■ Consignes à traiter
**A.** D'après la revue sur le Spasfon, comment la lecture des petites lignes montre-t-elle le service médical rendu ?
**B.** Dans la revue sur le Spasfon, recopiez le passage qui commence aux mots « Revue de littérature » et s'arrête après « très peu étudiée. ».

■ Texte source
Revue de littérature : Spasfon / Phloroglucinol, mon amour
Pour retrouver toutes mes revues de littérature, vous pouvez cliquer ici !
Largement connu et utilisé à la fois par les médecins et par les patient·es, l’efficacité du Phloroglucinol (ou Spasfon pour les intimes) est pourtant très peu étudiée.
Si on fait le point sur ses indications :
- Traitement symptomatique des douleurs liées aux troubles fonctionnels du tube digestif et des voies biliaires
- Traitement des manifestations spasmodiques et douloureuses aiguës des voies urinaires : coliques néphrétiques
- Traitement symptomatique des manifestations spasmodiques douloureuses en gynécologie
- Traitement adjuvant des contractions au cours de la grossesse en association au repos
Rien que ça. En lisant les petites lignes, on remarque que le service médical rendu est faible voire carrément insuffisant… Déjà là, on commence à avoir la puce à l’oreille.
Du côté de la littérature scientifique : très peu de choses en fait (!).
- Une revue systématique et méta-analyse d’essais randomisés dans la douleur abdominale : 3 RCT inclus, 2 ne montrent pas d’efficacité versus placebo, 1 seul montre un effet supérieur au placebo mais avec des biais aussi gros qu’un mammouth
- Une revue systématique et méta-analyse d’essais randomises dans la douleur gynécologique ou obstétrique : seulement 2 essais d’origine chinoise inclus dont 1 indisponible, et aucune différence versus placebo
- Une revue systématique de la littérature et méta-analyse des essais randomisés versus placebo sur l’efficacité clinique des antispasmodiques musculotropes sur la douleur abdominale réalisée en 2015 et publiée dans la revue Exercer en 2017 montrait une efficacité du Phloroglucinol dans le syndrome de l’intestin irritable (mais de forts risques de biais)

■ Données enregistrées

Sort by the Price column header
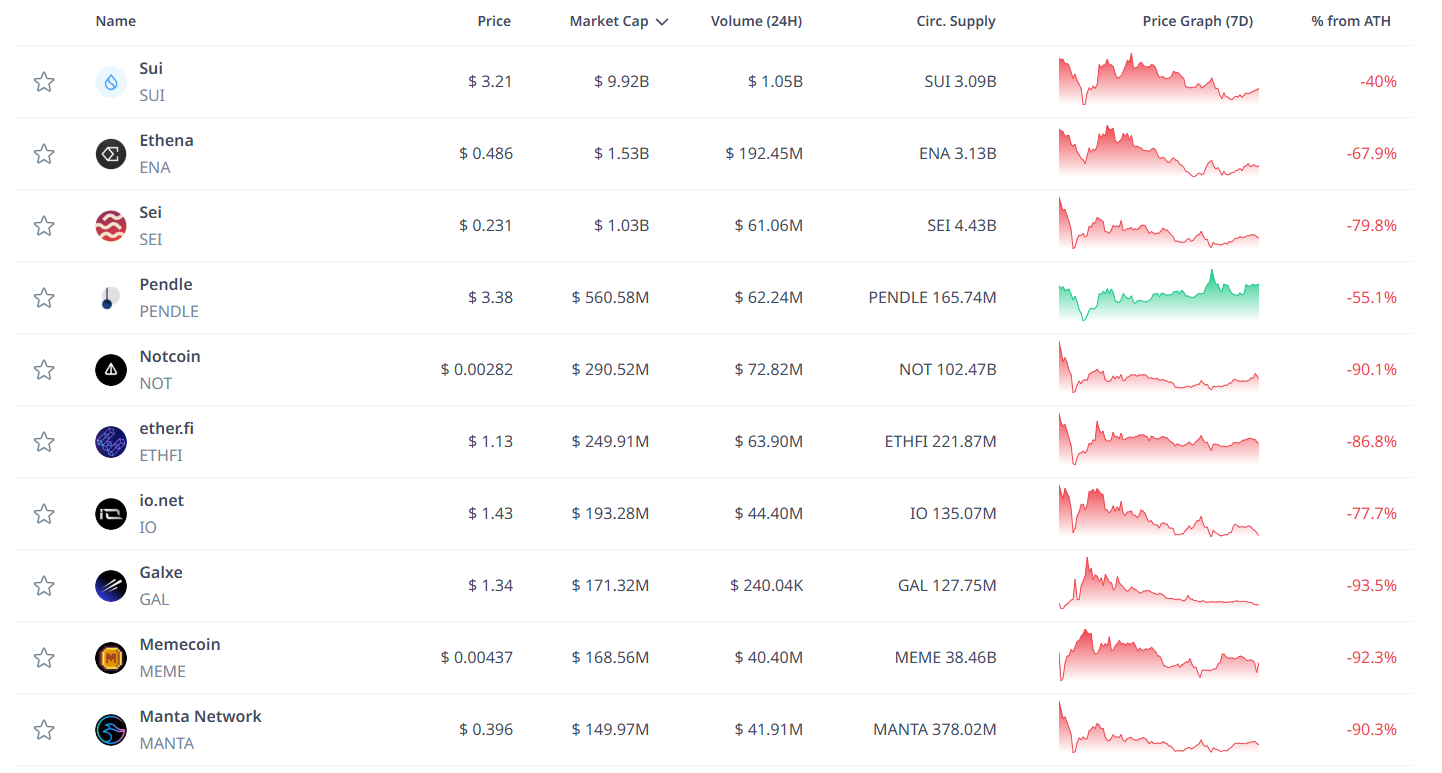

■ Réponses par consigne
**A.** Il est faible, voire carrément insuffisant.

**B.**
Revue de littérature : Spasfon / Phloroglucinol, mon amour
Pour retrouver toutes mes revues de littérature, vous pouvez cliquer ici !
Largement connu et utilisé à la fois par les médecins et par les patient·es, l’efficacité du Phloroglucinol (ou Spasfon pour les intimes) est pourtant très peu étudiée.